*Exercise instructions:* Reproduce the material with every "icon" swapped for "button" and everything else unchanged. Leave the pictures out.
================================
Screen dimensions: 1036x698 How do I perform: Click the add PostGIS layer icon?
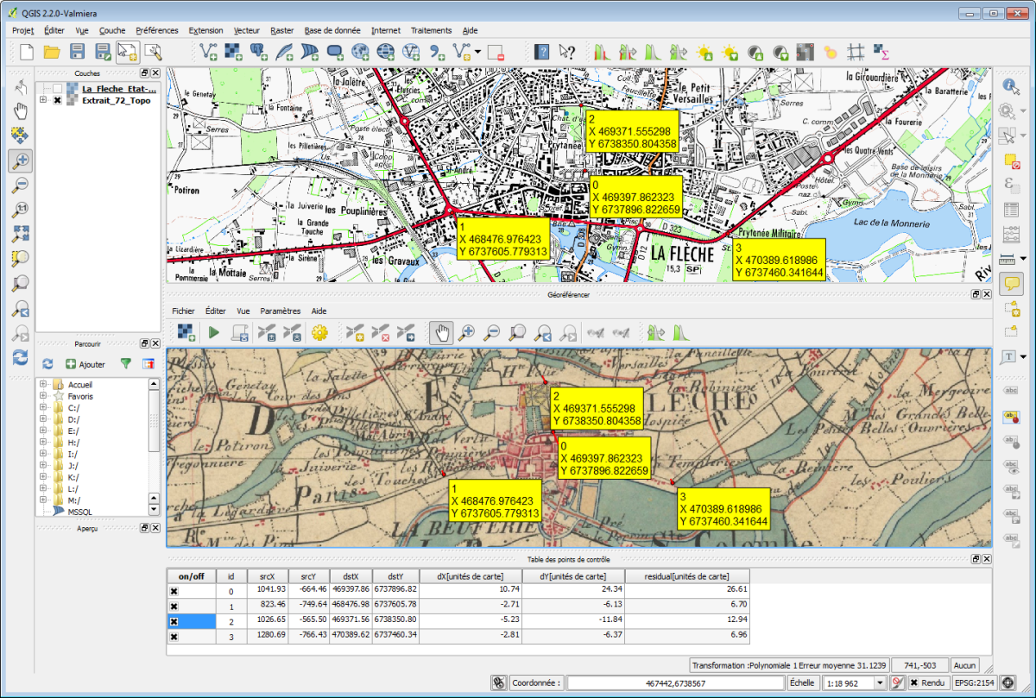coord(258,52)
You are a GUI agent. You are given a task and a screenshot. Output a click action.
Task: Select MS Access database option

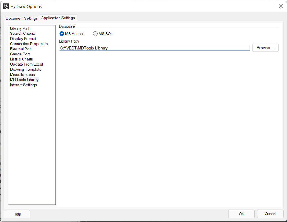pos(62,34)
================================
*Solution to the exercise:*
Screen dimensions: 1036x698 How do I perform: Click the add PostGIS layer button?
coord(258,52)
You are a GUI agent. You are given a task and a screenshot. Output a click action.
Task: Select MS Access database option

pos(62,34)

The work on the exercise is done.